Cray, which has used Opteron processors from Advanced Micro Devices for most of their supercomputers, is now embracing Intel chips for its new XC30 supercomputer line.
The XC30—which had been code-named Cascade—is Cray’s next-generation supercomputer product line, and the first of the XC portfolio, which will replace the current XE and XK brands as the company’s flagship high-performance computing (HPC) family, according to Barry Bolding, Cray’s vice president of corporate marketing. The new systems not only will come with Intel’s Xeon chips, but they also will feature significant improvements in interconnect technology and bandwidth, performance, energy efficiency and HPC software support.
Bolding noted that the current AMD-based XE Blue Waters and XK Titan systems have been stalwarts in Cray’s supercomputer lineup as it has competed with the likes of IBM, Fujistu, Hewlett-Packard and others.
“We anticipate that XC will be just as important to our competitiveness going forward,” he told eWEEK.
The HPC server space is becoming increasingly competitive, not only with the continued demand from scientific and educational institutions, but also the growth in large enterprise data centers that need the same performance, scalability and energy-efficiency capabilities. According to market research firm IDC, revenue in the HPC technical server space in the second quarter hit $2.4 billion. In 2011, overall revenue hit $10.3 billion, and analysts expect to see that number jump to $11 billion this year.
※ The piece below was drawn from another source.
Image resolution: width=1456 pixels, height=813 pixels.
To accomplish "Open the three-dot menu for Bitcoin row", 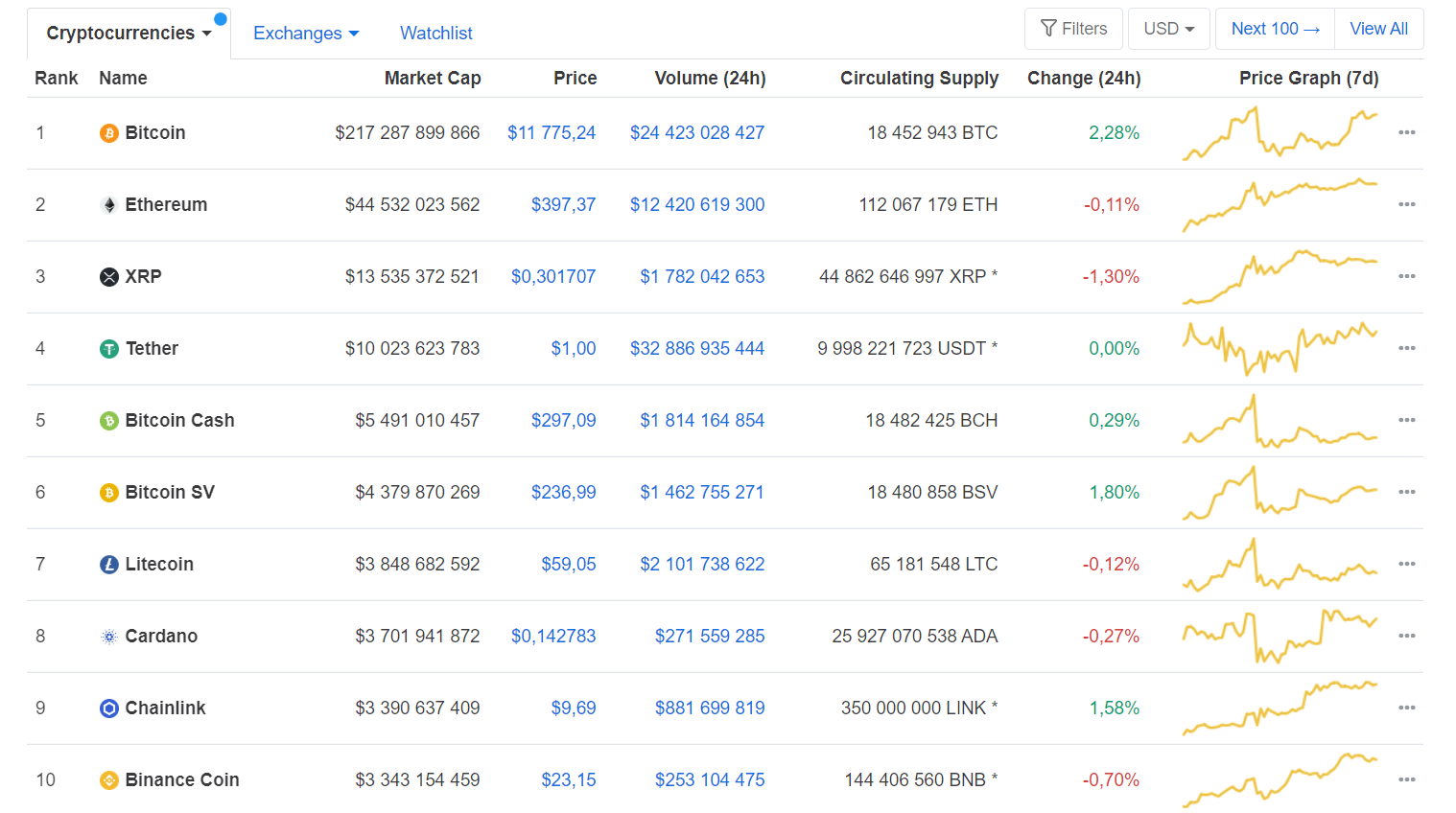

IBM had 32.7 percent of the market in the quarter, followed by HP, with 29.8 percent, and Dell, with 14.2 percent. Cray during the quarter saw its revenue jump 43.7 percent, according to IDC.
Cray’s announcement comes less than a week before the SC12 supercomputing show opens Nov. 12 in Salt Lake City.
Cray’s XC30 system—which will be able to scale to more than 100 petaflops of performance—initially will be powered by Intel’s current 32-nanometer Xeon E5-2600 Sandy Bridge processors, and later by the 22nm “Ivy Bridge” server chips when they become available next year. The system also eventually will leverage accelerator technology, such as Intel’s Xeon Phi coprocessors and Nvidia’s Tesla graphics accelerator technology, according to Bolding.
Cray opted for Intel’s chips for the XC30 for their performance and connectivity flexibility, he said. The performance improvements in the current Sandy Bridge and upcoming Ivy Bridge Xeons were important to Cray, as was the ability to leverage both Intel’s Xeon Phi coprocessors and Nvidia’s GPU accelerators. Another important factor was Intel’s incorporation of the PCIe-3 interconnect technology into the chips.
A key for the supercomputer will be the addition of the Aries interconnect technology, which is optimized for HPC environments. The XC30 will offer a 20-times improvement in global bandwidth, and the because of Aries, each node in the supercomputer will be able to handle 120 million gets/puts per second, significantly faster than the 30 million to 40 million gets/puts per second for Cray’s XK systems. Each node in the XC30s will include a 48-port Aries interconnect.
Development Aries had been with Cray until April, when Intel announced it was buying Cray’s networking assets for $140 million. Included in those assets were Cray’s Gemini technology and Aries.
Along with Aries, Cray is introducing its Dragonfly topology, which is designed to free applications from locality constraints and create a low-latency network that includes adaptive routing capabilities. Cray also is introducing a new cooling system aimed at leveraging what Bolding called a transverse airflow to lower overall total cost of ownership (TCO) for customers. Air is blown into one end of the a row of computers and out the other end, helping to eliminate the more traditional hot aisle/cold aisle setup in many data centers.
The XC30—early samples of which are shipping now, with wider availability set for the first quarter of 2013—also will come with the next generation of the high-performance Cray Linux Environment, which includes enhancements in its clustering capabilities, and Cray’s HPC optimized programming environment, which includes compilers, job management, libraries and debugging tools.
According to company officials, Cray already has more than $100 million in contracts for the XC30, which has been in development for more than five years.